What is the most miles you've done per tank?


----------



## Michael47 (May 9, 2014)

Do be aware that great care must be taken to NOT run the tank dry. In the old days, that was death to the fuel pump and injectors, and while that won't happen today, it will shorten their service life. Not to mention what a bitch it is repriming and getting the engine to start after an out-of-fuel episode. So if you insist on going for that record, be sure to keep a 5 gallon can of diesel in the trunk for when you are getting close so you can be sure of not running dry.


----------



## Doug Huffman (Apr 25, 2015)

CorradoJr said:


> I'm a big fan of trying for the most miles per tank club, similar to what the TDI guys do at TDIClub.com. [ ... ] What is the most miles you've done per tank?


750 miles in my 2003 ALH TDI summer of 2015 was a drop in the bucket. It'll be a long time until I try in the X535d.


----------



## Hoooper (Jun 17, 2013)

I would sure hope you can get there, getting over 600 on a 335d just takes all highway miles and not driving like a maniac, so 650 on a 328d with just a 1 gallon smaller tank should be no issue


----------



## jfxogara (Oct 26, 2012)

Hoooper said:


> I would sure hope you can get there, getting over 600 on a 335d just takes all highway miles and not driving like a maniac, so 650 on a 328d with just a 1 gallon smaller tank should be no issue


After the deletes my 335d routinely gets over 700 and as high as 760. Getting over 600 just requires a mix of city and highway and judicious use of the skinny pedal. I also use Power Service.


----------



## John Galt (Jul 21, 2012)

I have netted over 650 miles in my F15 35d but I'm in field sales and travel nearly 95% hwy. The trip I netted the most MPG was one that took me on back country roads for 2 hrs after a 3 hr hwy drive. When I filled the tank back up, it estimated an estimated cruising range of 821 miles!!!


----------



## pmwhitehead (Jun 24, 2014)

I routinely show 500+ miles with a quarter tank remaining. This morning I had 605 and the low fuel warning was not yet on. 

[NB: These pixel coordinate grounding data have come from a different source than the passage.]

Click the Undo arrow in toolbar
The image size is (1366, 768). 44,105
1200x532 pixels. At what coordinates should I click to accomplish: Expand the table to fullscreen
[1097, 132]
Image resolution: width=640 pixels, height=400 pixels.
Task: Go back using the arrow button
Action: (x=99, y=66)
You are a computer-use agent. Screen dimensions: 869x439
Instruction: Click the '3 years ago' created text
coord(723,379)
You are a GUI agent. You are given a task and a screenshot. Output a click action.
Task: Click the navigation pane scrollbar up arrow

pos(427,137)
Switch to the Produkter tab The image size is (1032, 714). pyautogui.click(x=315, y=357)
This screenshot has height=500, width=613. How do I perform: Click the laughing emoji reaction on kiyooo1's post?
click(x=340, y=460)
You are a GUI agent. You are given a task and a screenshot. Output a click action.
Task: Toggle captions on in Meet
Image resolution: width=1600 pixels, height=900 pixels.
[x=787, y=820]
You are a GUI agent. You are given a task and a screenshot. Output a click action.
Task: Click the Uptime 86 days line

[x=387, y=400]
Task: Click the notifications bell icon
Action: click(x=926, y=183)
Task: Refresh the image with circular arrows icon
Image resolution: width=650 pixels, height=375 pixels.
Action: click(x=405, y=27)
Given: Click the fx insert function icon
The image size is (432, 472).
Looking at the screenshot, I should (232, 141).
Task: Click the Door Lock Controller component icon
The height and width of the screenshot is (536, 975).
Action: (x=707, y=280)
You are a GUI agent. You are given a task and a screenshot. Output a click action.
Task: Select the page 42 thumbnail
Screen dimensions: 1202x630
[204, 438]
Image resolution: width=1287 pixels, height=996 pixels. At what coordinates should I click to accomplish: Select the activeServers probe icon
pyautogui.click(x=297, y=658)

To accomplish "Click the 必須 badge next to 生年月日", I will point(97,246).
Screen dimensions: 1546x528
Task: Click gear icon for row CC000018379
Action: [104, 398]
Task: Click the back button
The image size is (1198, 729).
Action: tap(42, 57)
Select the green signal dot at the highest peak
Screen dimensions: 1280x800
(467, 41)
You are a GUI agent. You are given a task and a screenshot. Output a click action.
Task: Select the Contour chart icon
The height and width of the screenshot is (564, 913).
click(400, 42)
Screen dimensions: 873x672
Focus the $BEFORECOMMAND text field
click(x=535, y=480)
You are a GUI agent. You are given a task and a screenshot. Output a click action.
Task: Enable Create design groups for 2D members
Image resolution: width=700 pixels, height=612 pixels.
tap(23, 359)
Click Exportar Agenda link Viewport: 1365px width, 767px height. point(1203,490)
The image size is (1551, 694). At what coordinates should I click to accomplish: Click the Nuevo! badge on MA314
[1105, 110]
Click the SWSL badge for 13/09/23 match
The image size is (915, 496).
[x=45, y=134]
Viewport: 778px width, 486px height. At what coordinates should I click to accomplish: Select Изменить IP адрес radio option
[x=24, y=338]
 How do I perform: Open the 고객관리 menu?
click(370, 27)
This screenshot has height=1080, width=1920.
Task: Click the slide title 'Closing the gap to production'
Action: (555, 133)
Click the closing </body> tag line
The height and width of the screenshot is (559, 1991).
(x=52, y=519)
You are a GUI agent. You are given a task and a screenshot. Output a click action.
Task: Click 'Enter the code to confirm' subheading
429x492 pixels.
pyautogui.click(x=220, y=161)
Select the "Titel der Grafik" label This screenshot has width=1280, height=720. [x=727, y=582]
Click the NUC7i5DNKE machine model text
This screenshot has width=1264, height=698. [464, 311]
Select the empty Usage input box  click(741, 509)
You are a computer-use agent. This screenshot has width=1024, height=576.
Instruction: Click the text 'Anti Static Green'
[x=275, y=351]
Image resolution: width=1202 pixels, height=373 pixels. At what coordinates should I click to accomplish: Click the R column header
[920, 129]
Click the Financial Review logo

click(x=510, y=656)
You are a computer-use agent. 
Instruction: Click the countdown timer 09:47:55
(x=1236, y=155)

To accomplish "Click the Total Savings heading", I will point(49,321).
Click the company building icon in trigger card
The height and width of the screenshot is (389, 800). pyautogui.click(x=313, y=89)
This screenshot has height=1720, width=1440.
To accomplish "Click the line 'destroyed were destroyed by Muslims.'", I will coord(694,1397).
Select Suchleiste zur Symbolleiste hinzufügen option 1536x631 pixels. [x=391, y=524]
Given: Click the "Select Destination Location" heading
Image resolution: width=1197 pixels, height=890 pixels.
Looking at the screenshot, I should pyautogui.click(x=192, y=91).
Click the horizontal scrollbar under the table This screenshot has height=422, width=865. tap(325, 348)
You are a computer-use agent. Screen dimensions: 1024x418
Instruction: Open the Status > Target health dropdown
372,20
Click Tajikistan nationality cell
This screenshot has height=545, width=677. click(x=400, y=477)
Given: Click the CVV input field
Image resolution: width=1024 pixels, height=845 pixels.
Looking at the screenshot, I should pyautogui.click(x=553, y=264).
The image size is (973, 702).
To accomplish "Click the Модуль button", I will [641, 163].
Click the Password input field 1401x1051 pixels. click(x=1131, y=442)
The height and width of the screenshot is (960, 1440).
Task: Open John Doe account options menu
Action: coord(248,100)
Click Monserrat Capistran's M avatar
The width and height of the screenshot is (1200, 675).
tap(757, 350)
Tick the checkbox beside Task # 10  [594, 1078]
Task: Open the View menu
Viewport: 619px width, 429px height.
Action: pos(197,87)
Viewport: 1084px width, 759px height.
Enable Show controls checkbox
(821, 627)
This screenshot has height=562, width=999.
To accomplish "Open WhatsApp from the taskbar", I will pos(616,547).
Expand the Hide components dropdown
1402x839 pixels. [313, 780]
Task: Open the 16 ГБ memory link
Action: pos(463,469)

A word of caution, though- running low of fuel will have detrimental effects on your fuel pumps, especially the lift pump inside the tank. It depends on the fuel for cooling and lubrication. You won't kill it outright, but you will shorten its life, possibly by a lot. I used to be a mechanic, and I'd ask folks who came in for fuel pumps how low they ran the tank, and they routinely told me they filled up when the light came on. I try to fill up when I get to a quarter tank.


----------



## mefferso (Feb 26, 2014)

jfxogara said:


> After the deletes my 335d routinely gets over 700 and as high as 760. Getting over 600 just requires a mix of city and highway and judicious use of the skinny pedal. I also use Power Service.


I checked out your Fuelly page but don't see any 700+mile logs. Where does the 760 come from? Is that the onboard readout?


----------



## glangford (Dec 11, 2013)

The most I've done was 600 miles and I still had a 1/4 tank. I thought I could finish my journey, but I try to never run the tank much more than 1/4 below.


----------



## dunderhi (Dec 10, 2006)

mefferso said:


> I checked out your Fuelly page but don't see any 700+mile logs. Where does the 760 come from? Is that the onboard readout?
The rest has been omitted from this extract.